BCSP advances psychedelic discovery for the public good. The center supports rigorous, interdisciplinary inquiry and meaningful public pathways into science, journalism, applied research and policy, and the culture and community around psychedelics.
Included within the “Psychedelia & Cinema” line-up and screening Saturday, March 7, 2026, 7:00PM is one of the films I consider most memorable from this past decade: Ciro Guerra’s Embrace of the Serpent (El abrazo de la serpiente, 2015), introduced by Dr. Sylvestre Quevedo, Chairman of the Board and Scientific Director of the Open Mind Collective, San Francisco, and Research Physician, at the Berkeley Center for the Science of Psychedelics, Helen Wills Neuroscience Institute, UC Berkeley.
As laid out in BAMPFA’s program note: “Embrace of the Serpent centers on Karamakate, an Amazonian shaman and the last surviving member of his people, who assists two scientists, forty years apart, as they navigate the Colombian Amazon in search of the rare yakruna plant. The silky 35mm black-and-white cinematography lends the images—filmed over seven weeks with the cooperation of Indigenous communities in the jungles of Vaupés—a timeless quality. The film evokes the deep, ongoing consequences of colonialism, the fragility of Indigenous cultural knowledge, and the complex relationships between Western science, spirituality, and the natural world.”

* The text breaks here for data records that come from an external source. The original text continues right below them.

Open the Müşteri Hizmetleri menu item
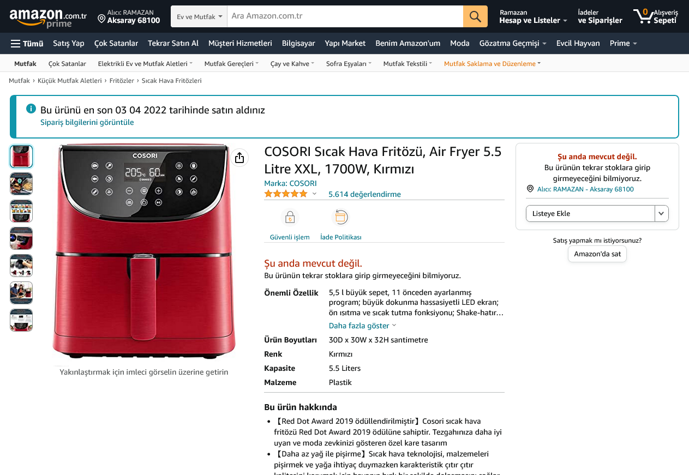 click(240, 44)
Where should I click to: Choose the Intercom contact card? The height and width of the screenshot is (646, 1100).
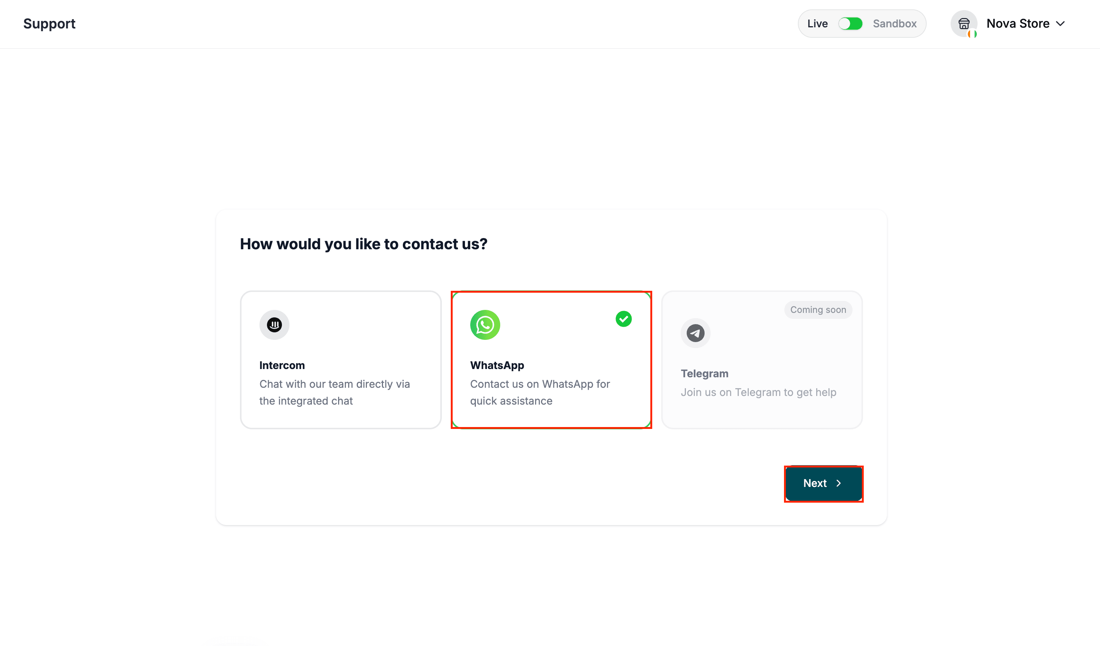point(340,360)
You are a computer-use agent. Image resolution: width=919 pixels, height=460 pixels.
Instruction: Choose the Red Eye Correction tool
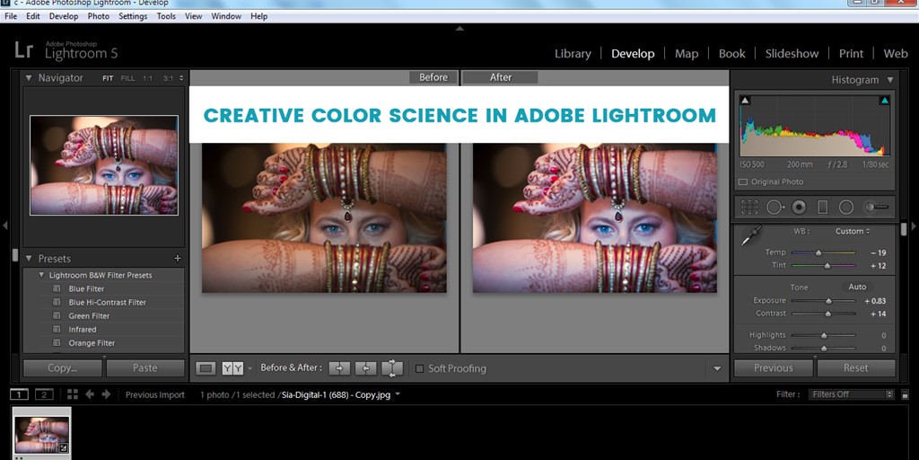[798, 208]
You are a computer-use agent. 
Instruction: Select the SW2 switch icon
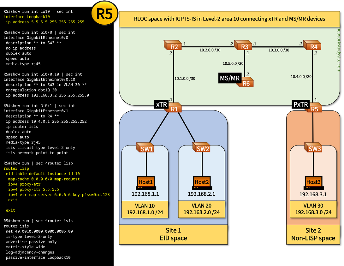tap(202, 148)
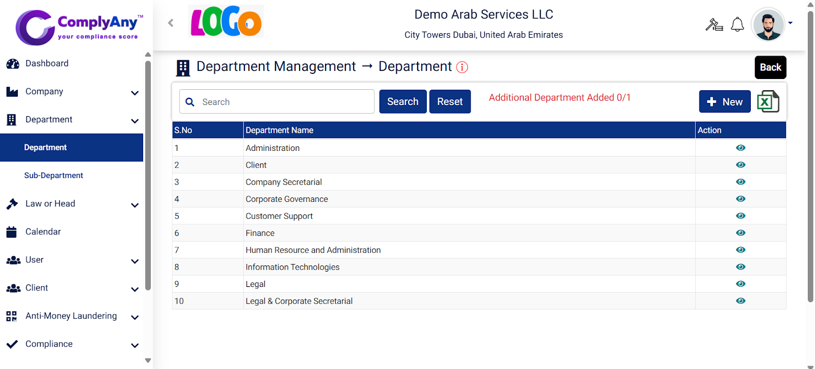Viewport: 815px width, 369px height.
Task: Open the user profile dropdown arrow
Action: [790, 23]
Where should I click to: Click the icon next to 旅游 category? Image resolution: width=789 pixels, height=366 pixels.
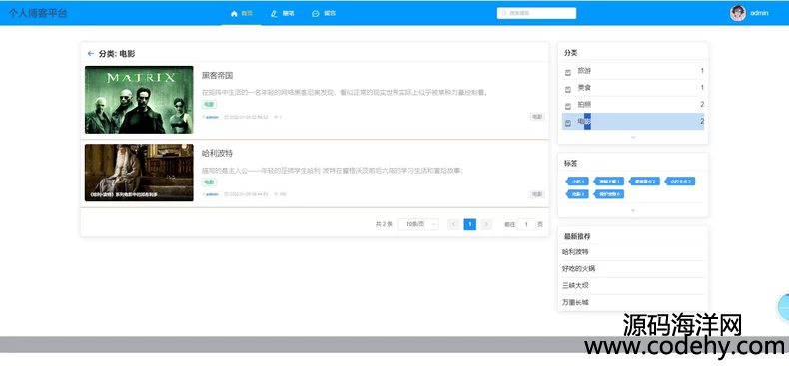coord(568,72)
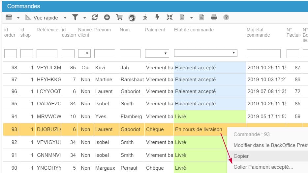Sort by the Nom column header

(125, 30)
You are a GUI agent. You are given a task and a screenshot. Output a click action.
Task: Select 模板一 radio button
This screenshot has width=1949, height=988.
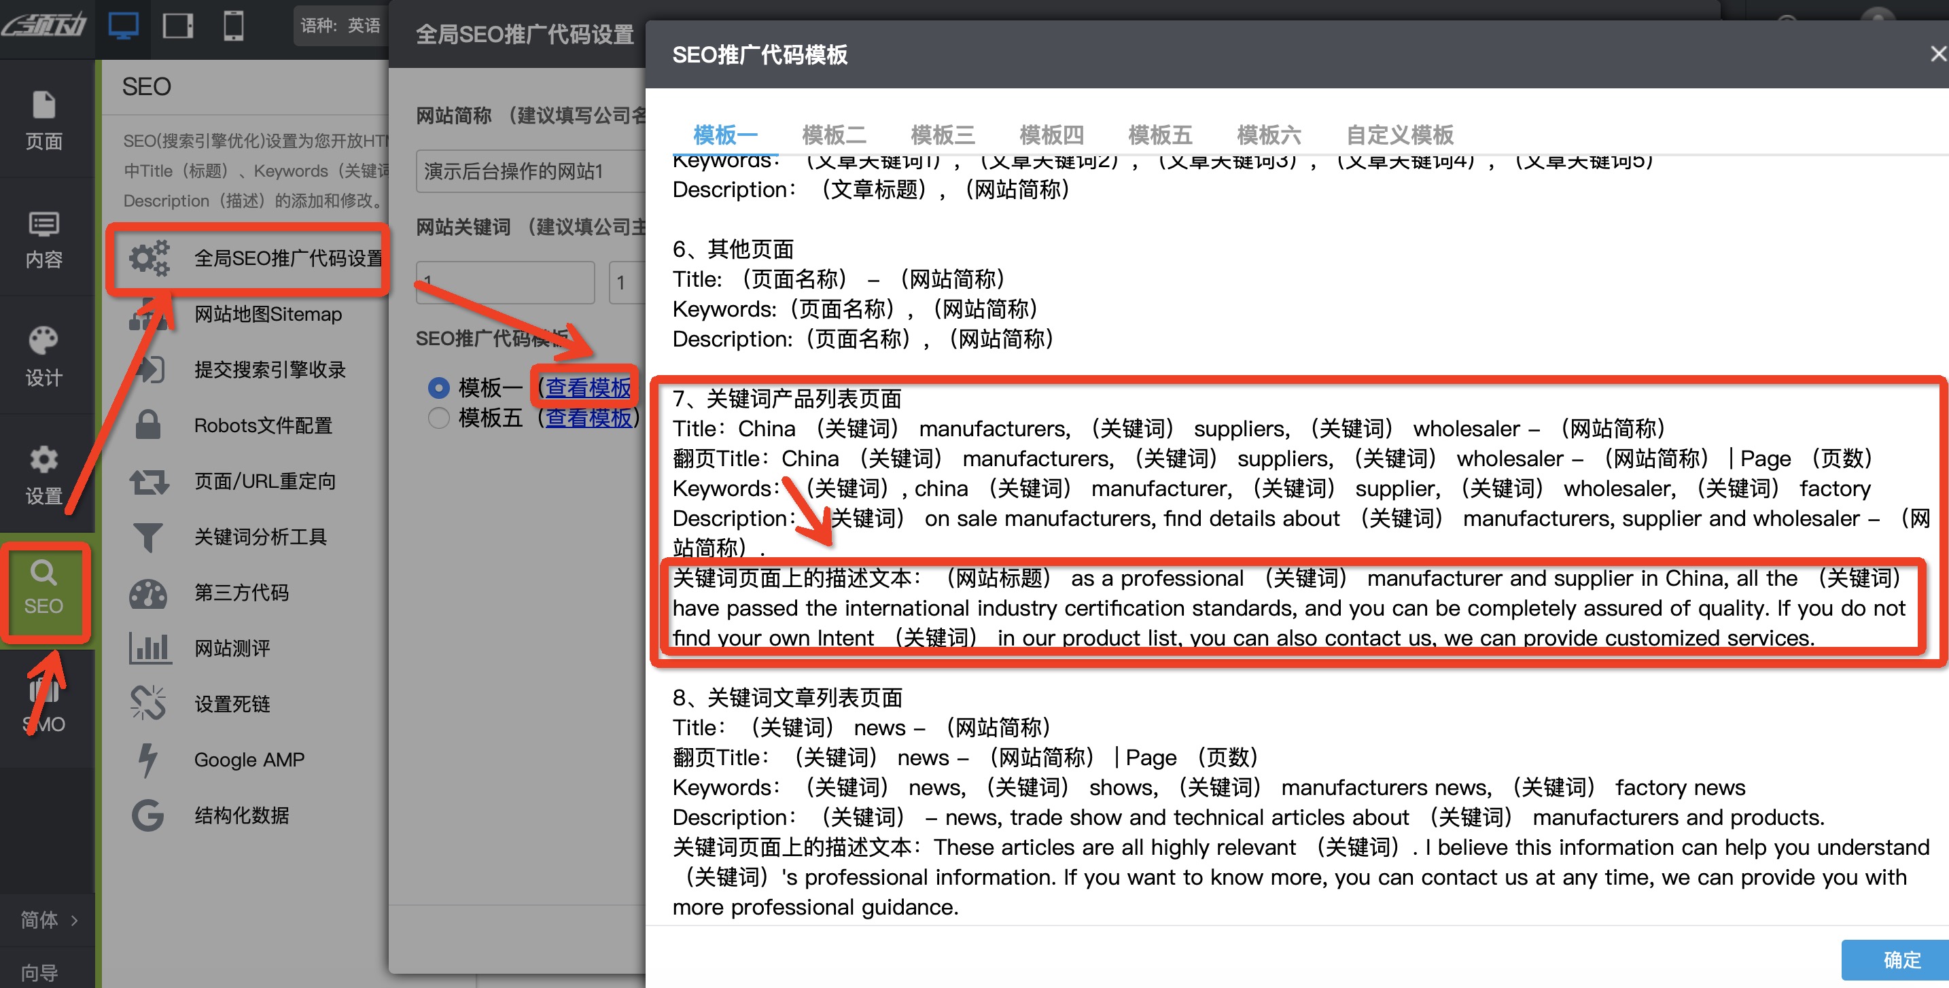(x=438, y=387)
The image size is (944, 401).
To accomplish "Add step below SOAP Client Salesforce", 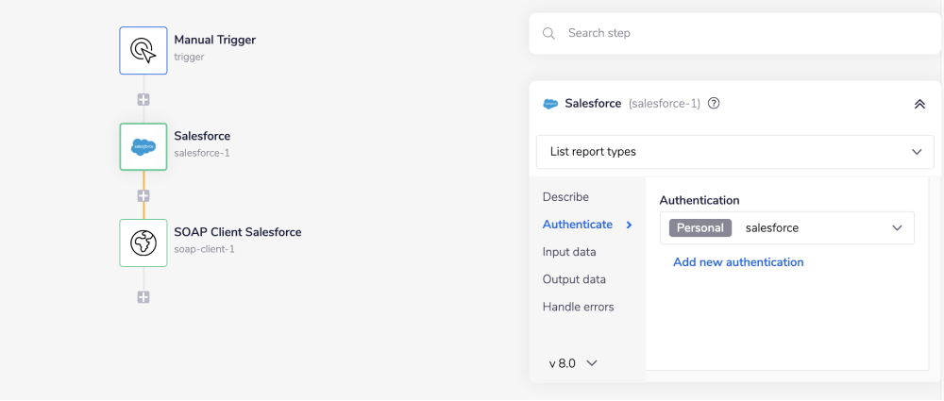I will tap(143, 297).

Yakruna—albeit a fictional, sacred plant—serves as a central plot device in Embrace of the Serpent. It is portrayed as a rare, highly potent hallucinogenic plant sought by explorers for its healing and mystical properties. Inspired by the real-life diaries of explorers Theodor Koch-Grünberg and Richard Evans Schultes, yakruna is a conceptual creation derived from various psychotropic plants described in botanical journals, believed to cure illnesses, enable dreaming, and connect humans with nature at its roots. Yakruna represents a bridge between Western scientific pursuit and indigenous spiritual knowledge, as well as a symbol of the Amazonian ecosystem itself.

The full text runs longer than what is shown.